Pointing records for text and elements:
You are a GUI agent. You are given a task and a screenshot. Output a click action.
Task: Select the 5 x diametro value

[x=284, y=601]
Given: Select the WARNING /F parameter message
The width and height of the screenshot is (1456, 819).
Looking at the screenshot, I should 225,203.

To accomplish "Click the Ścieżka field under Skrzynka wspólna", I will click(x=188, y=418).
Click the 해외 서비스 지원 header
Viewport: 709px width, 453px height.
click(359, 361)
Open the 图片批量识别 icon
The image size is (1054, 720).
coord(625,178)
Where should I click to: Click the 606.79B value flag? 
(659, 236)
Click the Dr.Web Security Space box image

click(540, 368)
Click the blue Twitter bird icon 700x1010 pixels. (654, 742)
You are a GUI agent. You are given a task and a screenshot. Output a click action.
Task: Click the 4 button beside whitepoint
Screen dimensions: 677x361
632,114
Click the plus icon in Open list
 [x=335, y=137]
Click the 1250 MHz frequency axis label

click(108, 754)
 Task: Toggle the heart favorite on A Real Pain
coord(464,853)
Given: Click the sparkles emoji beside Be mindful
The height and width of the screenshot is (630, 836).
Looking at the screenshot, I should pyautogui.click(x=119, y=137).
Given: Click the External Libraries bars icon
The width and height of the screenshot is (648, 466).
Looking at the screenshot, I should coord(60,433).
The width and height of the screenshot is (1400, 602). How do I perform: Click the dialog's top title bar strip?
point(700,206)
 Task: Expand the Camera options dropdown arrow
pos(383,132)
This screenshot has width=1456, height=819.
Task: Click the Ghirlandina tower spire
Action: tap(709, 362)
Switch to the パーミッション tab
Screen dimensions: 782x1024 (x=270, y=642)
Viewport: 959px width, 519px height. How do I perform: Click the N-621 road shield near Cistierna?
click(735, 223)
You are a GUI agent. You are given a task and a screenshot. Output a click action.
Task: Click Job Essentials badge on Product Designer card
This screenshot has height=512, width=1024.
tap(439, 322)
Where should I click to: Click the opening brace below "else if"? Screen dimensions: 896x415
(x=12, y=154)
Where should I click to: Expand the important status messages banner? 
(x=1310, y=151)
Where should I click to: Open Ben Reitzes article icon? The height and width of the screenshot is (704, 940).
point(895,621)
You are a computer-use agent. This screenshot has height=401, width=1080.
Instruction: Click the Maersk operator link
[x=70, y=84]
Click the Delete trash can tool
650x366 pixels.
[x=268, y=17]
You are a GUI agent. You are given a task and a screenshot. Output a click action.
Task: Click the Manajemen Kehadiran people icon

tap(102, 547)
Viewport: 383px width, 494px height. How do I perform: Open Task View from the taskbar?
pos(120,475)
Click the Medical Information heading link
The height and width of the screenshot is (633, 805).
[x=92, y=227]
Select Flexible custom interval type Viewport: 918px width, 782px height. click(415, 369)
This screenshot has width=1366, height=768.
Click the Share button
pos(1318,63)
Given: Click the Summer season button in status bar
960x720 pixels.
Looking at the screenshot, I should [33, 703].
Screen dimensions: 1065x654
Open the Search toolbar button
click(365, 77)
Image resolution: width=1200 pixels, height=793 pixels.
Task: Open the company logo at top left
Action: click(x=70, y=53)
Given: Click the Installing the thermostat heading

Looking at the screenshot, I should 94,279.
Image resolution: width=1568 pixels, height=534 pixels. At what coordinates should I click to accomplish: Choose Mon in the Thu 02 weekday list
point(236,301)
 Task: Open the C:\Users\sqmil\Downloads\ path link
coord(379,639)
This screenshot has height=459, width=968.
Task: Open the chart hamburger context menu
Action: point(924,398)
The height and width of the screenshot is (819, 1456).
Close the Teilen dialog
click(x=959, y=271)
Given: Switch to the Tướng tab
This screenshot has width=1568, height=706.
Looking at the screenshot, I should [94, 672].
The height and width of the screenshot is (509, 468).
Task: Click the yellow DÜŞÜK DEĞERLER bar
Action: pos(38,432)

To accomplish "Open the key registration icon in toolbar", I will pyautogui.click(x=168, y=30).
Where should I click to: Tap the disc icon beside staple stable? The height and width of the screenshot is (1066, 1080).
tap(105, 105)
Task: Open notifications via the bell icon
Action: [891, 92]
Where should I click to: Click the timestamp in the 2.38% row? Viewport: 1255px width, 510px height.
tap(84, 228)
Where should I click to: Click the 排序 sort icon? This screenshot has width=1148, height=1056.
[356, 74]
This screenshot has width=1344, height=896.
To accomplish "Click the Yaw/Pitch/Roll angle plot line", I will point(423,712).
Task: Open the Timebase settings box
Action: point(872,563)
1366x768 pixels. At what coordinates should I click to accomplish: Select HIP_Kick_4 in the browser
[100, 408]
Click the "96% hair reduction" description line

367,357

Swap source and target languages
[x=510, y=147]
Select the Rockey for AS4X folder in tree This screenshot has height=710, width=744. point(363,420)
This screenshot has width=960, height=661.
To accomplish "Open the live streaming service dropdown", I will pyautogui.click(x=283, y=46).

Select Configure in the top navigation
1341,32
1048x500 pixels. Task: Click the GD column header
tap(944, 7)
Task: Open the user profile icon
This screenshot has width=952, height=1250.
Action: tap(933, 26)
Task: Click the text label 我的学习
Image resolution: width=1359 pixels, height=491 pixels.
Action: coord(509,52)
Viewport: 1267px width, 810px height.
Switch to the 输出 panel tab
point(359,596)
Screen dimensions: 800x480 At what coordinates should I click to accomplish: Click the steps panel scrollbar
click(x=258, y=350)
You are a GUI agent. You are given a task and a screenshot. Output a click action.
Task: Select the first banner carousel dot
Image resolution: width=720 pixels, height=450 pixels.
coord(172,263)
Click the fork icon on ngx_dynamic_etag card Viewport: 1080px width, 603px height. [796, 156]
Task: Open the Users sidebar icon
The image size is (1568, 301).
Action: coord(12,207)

● WORK TO COMPLETE
Copy out verbatim the lines running from the one containing "will pyautogui.click(x=168, y=30)." through the end of the records, including both ends.

● REPLY TO THE EXERCISE
To accomplish "Open the key registration icon in toolbar", I will pyautogui.click(x=168, y=30).
Where should I click to: Tap the disc icon beside staple stable? The height and width of the screenshot is (1066, 1080).
tap(105, 105)
Task: Open notifications via the bell icon
Action: [891, 92]
Where should I click to: Click the timestamp in the 2.38% row? Viewport: 1255px width, 510px height.
tap(84, 228)
Where should I click to: Click the 排序 sort icon? This screenshot has width=1148, height=1056.
[356, 74]
This screenshot has width=1344, height=896.
To accomplish "Click the Yaw/Pitch/Roll angle plot line", I will point(423,712).
Task: Open the Timebase settings box
Action: point(872,563)
1366x768 pixels. At what coordinates should I click to accomplish: Select HIP_Kick_4 in the browser
[100, 408]
Click the "96% hair reduction" description line

367,357

Swap source and target languages
[x=510, y=147]
Select the Rockey for AS4X folder in tree This screenshot has height=710, width=744. point(363,420)
This screenshot has width=960, height=661.
To accomplish "Open the live streaming service dropdown", I will pyautogui.click(x=283, y=46).

Select Configure in the top navigation
1341,32
1048x500 pixels. Task: Click the GD column header
tap(944, 7)
Task: Open the user profile icon
This screenshot has width=952, height=1250.
Action: tap(933, 26)
Task: Click the text label 我的学习
Image resolution: width=1359 pixels, height=491 pixels.
Action: coord(509,52)
Viewport: 1267px width, 810px height.
Switch to the 输出 panel tab
point(359,596)
Screen dimensions: 800x480 At what coordinates should I click to accomplish: Click the steps panel scrollbar
click(x=258, y=350)
You are a GUI agent. You are given a task and a screenshot. Output a click action.
Task: Select the first banner carousel dot
Image resolution: width=720 pixels, height=450 pixels.
coord(172,263)
Click the fork icon on ngx_dynamic_etag card Viewport: 1080px width, 603px height. [796, 156]
Task: Open the Users sidebar icon
The image size is (1568, 301).
Action: coord(12,207)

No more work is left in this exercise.